## Task instructions
The records below are to be transcribed exactly as they appear.

## Material for this exercise
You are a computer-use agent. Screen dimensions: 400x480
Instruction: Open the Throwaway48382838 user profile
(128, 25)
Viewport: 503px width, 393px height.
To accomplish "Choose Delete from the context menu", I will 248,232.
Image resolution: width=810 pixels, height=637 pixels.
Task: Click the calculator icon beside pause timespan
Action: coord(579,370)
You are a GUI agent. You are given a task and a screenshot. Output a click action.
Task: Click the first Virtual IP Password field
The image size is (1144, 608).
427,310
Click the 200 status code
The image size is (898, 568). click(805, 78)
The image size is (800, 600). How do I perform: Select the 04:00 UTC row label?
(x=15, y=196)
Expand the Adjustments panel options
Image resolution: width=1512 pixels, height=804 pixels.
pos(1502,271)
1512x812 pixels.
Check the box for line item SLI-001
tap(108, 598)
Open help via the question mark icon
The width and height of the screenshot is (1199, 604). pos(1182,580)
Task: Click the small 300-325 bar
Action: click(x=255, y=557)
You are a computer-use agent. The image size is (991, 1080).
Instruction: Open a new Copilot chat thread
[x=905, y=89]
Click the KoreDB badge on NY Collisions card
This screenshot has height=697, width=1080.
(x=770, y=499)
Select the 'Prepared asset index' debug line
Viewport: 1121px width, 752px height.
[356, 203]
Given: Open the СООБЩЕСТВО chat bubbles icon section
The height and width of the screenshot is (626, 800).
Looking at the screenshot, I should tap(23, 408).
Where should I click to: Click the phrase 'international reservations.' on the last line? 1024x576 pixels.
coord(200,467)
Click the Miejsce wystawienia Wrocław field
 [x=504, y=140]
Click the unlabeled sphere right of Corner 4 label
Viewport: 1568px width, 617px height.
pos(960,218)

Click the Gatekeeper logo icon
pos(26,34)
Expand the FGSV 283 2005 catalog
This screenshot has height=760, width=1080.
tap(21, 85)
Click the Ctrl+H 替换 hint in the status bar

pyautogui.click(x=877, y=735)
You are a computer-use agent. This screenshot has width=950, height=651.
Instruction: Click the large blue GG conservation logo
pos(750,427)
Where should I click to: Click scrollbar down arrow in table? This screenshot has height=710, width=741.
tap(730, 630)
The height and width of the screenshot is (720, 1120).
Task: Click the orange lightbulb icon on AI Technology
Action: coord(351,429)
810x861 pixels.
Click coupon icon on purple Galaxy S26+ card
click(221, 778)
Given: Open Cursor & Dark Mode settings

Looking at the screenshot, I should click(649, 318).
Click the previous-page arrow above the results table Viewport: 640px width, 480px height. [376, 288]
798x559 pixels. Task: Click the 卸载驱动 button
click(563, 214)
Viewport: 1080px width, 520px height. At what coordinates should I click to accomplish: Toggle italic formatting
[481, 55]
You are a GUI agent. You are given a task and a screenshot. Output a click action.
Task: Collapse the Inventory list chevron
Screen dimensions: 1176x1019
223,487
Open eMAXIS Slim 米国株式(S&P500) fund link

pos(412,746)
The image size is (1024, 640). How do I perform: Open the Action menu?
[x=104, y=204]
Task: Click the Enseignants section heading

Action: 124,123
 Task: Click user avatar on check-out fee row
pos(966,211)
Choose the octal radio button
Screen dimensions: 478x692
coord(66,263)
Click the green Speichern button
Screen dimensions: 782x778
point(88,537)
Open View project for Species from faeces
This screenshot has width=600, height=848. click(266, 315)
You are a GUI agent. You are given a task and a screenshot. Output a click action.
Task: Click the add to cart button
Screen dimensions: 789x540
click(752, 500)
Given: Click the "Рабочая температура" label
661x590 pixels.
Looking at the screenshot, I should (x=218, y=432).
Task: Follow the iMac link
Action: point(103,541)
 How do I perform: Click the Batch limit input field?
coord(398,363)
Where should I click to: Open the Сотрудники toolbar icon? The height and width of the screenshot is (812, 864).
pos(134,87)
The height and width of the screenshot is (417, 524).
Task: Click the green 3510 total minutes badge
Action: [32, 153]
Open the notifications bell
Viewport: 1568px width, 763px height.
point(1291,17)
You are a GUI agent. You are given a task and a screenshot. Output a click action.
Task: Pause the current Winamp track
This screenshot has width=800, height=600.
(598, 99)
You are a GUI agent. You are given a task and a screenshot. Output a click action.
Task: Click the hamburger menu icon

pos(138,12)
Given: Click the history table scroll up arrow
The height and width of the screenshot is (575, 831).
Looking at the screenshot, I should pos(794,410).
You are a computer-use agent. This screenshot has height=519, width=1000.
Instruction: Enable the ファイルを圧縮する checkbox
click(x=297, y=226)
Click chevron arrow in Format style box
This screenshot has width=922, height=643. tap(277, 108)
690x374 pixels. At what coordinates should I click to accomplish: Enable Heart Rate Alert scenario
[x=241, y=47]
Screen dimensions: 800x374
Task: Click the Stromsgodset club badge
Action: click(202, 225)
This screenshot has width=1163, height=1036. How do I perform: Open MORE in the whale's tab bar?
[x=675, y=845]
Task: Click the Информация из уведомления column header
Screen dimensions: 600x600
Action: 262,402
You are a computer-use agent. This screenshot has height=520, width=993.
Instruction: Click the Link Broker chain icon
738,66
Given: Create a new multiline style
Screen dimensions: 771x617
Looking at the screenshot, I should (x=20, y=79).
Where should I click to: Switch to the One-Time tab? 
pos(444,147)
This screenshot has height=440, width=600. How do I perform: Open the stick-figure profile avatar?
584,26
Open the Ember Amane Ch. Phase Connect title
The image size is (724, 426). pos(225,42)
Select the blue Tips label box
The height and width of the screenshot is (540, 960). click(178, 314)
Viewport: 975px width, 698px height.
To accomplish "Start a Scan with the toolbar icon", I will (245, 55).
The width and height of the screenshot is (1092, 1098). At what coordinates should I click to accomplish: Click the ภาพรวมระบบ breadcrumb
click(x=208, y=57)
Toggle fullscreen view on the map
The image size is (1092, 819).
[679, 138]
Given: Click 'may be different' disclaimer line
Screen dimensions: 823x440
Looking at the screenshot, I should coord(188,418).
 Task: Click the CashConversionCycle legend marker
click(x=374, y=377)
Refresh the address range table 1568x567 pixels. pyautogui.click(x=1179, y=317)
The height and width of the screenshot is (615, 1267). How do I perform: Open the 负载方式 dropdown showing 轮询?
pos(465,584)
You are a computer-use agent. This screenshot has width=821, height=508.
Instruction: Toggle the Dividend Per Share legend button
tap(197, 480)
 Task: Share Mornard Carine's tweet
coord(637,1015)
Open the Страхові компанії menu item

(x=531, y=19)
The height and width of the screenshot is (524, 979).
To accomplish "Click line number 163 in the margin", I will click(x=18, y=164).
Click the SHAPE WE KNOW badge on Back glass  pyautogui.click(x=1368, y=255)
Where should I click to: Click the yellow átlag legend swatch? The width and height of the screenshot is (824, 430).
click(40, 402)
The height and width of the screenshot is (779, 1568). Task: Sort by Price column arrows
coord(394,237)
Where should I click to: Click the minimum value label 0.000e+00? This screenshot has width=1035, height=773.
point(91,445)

## Exercise response
You are a computer-use agent. Screen dimensions: 400x480
Instruction: Open the Throwaway48382838 user profile
(128, 25)
Viewport: 503px width, 393px height.
To accomplish "Choose Delete from the context menu", I will 248,232.
Image resolution: width=810 pixels, height=637 pixels.
Task: Click the calculator icon beside pause timespan
Action: coord(579,370)
You are a GUI agent. You are given a task and a screenshot. Output a click action.
Task: Click the first Virtual IP Password field
The image size is (1144, 608).
427,310
Click the 200 status code
The image size is (898, 568). click(805, 78)
The image size is (800, 600). How do I perform: Select the 04:00 UTC row label?
(x=15, y=196)
Expand the Adjustments panel options
Image resolution: width=1512 pixels, height=804 pixels.
pos(1502,271)
1512x812 pixels.
Check the box for line item SLI-001
tap(108, 598)
Open help via the question mark icon
The width and height of the screenshot is (1199, 604). pos(1182,580)
Task: Click the small 300-325 bar
Action: click(x=255, y=557)
You are a computer-use agent. The image size is (991, 1080).
Instruction: Open a new Copilot chat thread
[x=905, y=89]
Click the KoreDB badge on NY Collisions card
This screenshot has height=697, width=1080.
(x=770, y=499)
Select the 'Prepared asset index' debug line
Viewport: 1121px width, 752px height.
[356, 203]
Given: Open the СООБЩЕСТВО chat bubbles icon section
The height and width of the screenshot is (626, 800).
Looking at the screenshot, I should tap(23, 408).
Where should I click to: Click the phrase 'international reservations.' on the last line? 1024x576 pixels.
coord(200,467)
Click the Miejsce wystawienia Wrocław field
 [x=504, y=140]
Click the unlabeled sphere right of Corner 4 label
Viewport: 1568px width, 617px height.
pos(960,218)

Click the Gatekeeper logo icon
pos(26,34)
Expand the FGSV 283 2005 catalog
This screenshot has height=760, width=1080.
tap(21, 85)
Click the Ctrl+H 替换 hint in the status bar

pyautogui.click(x=877, y=735)
You are a computer-use agent. This screenshot has width=950, height=651.
Instruction: Click the large blue GG conservation logo
pos(750,427)
Where should I click to: Click scrollbar down arrow in table? This screenshot has height=710, width=741.
tap(730, 630)
The height and width of the screenshot is (720, 1120).
Task: Click the orange lightbulb icon on AI Technology
Action: coord(351,429)
810x861 pixels.
Click coupon icon on purple Galaxy S26+ card
click(221, 778)
Given: Open Cursor & Dark Mode settings

Looking at the screenshot, I should click(649, 318).
Click the previous-page arrow above the results table Viewport: 640px width, 480px height. [376, 288]
798x559 pixels. Task: Click the 卸载驱动 button
click(563, 214)
Viewport: 1080px width, 520px height. At what coordinates should I click to accomplish: Toggle italic formatting
[481, 55]
You are a GUI agent. You are given a task and a screenshot. Output a click action.
Task: Collapse the Inventory list chevron
Screen dimensions: 1176x1019
223,487
Open eMAXIS Slim 米国株式(S&P500) fund link

pos(412,746)
The image size is (1024, 640). How do I perform: Open the Action menu?
[x=104, y=204]
Task: Click the Enseignants section heading

Action: 124,123
 Task: Click user avatar on check-out fee row
pos(966,211)
Choose the octal radio button
Screen dimensions: 478x692
coord(66,263)
Click the green Speichern button
Screen dimensions: 782x778
point(88,537)
Open View project for Species from faeces
This screenshot has width=600, height=848. click(266, 315)
You are a GUI agent. You are given a task and a screenshot. Output a click action.
Task: Click the add to cart button
Screen dimensions: 789x540
click(752, 500)
Given: Click the "Рабочая температура" label
661x590 pixels.
Looking at the screenshot, I should (x=218, y=432).
Task: Follow the iMac link
Action: point(103,541)
 How do I perform: Click the Batch limit input field?
coord(398,363)
Where should I click to: Open the Сотрудники toolbar icon? The height and width of the screenshot is (812, 864).
pos(134,87)
The height and width of the screenshot is (417, 524).
Task: Click the green 3510 total minutes badge
Action: [32, 153]
Open the notifications bell
Viewport: 1568px width, 763px height.
point(1291,17)
You are a GUI agent. You are given a task and a screenshot. Output a click action.
Task: Pause the current Winamp track
This screenshot has width=800, height=600.
(598, 99)
You are a GUI agent. You are given a task and a screenshot. Output a click action.
Task: Click the hamburger menu icon

pos(138,12)
Given: Click the history table scroll up arrow
The height and width of the screenshot is (575, 831).
Looking at the screenshot, I should pos(794,410).
You are a computer-use agent. This screenshot has height=519, width=1000.
Instruction: Enable the ファイルを圧縮する checkbox
click(x=297, y=226)
Click chevron arrow in Format style box
This screenshot has width=922, height=643. tap(277, 108)
690x374 pixels. At what coordinates should I click to accomplish: Enable Heart Rate Alert scenario
[x=241, y=47]
Screen dimensions: 800x374
Task: Click the Stromsgodset club badge
Action: click(202, 225)
This screenshot has width=1163, height=1036. How do I perform: Open MORE in the whale's tab bar?
[x=675, y=845]
Task: Click the Информация из уведомления column header
Screen dimensions: 600x600
Action: 262,402
You are a computer-use agent. This screenshot has height=520, width=993.
Instruction: Click the Link Broker chain icon
738,66
Given: Create a new multiline style
Screen dimensions: 771x617
Looking at the screenshot, I should (x=20, y=79).
Where should I click to: Switch to the One-Time tab? 
pos(444,147)
This screenshot has height=440, width=600. How do I perform: Open the stick-figure profile avatar?
584,26
Open the Ember Amane Ch. Phase Connect title
The image size is (724, 426). pos(225,42)
Select the blue Tips label box
The height and width of the screenshot is (540, 960). click(178, 314)
Viewport: 975px width, 698px height.
To accomplish "Start a Scan with the toolbar icon", I will (245, 55).
The width and height of the screenshot is (1092, 1098). At what coordinates should I click to accomplish: Click the ภาพรวมระบบ breadcrumb
click(x=208, y=57)
Toggle fullscreen view on the map
The image size is (1092, 819).
[679, 138]
Given: Click 'may be different' disclaimer line
Screen dimensions: 823x440
Looking at the screenshot, I should coord(188,418).
 Task: Click the CashConversionCycle legend marker
click(x=374, y=377)
Refresh the address range table 1568x567 pixels. pyautogui.click(x=1179, y=317)
The height and width of the screenshot is (615, 1267). How do I perform: Open the 负载方式 dropdown showing 轮询?
pos(465,584)
You are a computer-use agent. This screenshot has width=821, height=508.
Instruction: Toggle the Dividend Per Share legend button
tap(197, 480)
 Task: Share Mornard Carine's tweet
coord(637,1015)
Open the Страхові компанії menu item

(x=531, y=19)
The height and width of the screenshot is (524, 979).
To accomplish "Click line number 163 in the margin", I will click(x=18, y=164).
Click the SHAPE WE KNOW badge on Back glass  pyautogui.click(x=1368, y=255)
Where should I click to: Click the yellow átlag legend swatch? The width and height of the screenshot is (824, 430).
click(40, 402)
The height and width of the screenshot is (779, 1568). Task: Sort by Price column arrows
coord(394,237)
Where should I click to: Click the minimum value label 0.000e+00? This screenshot has width=1035, height=773.
point(91,445)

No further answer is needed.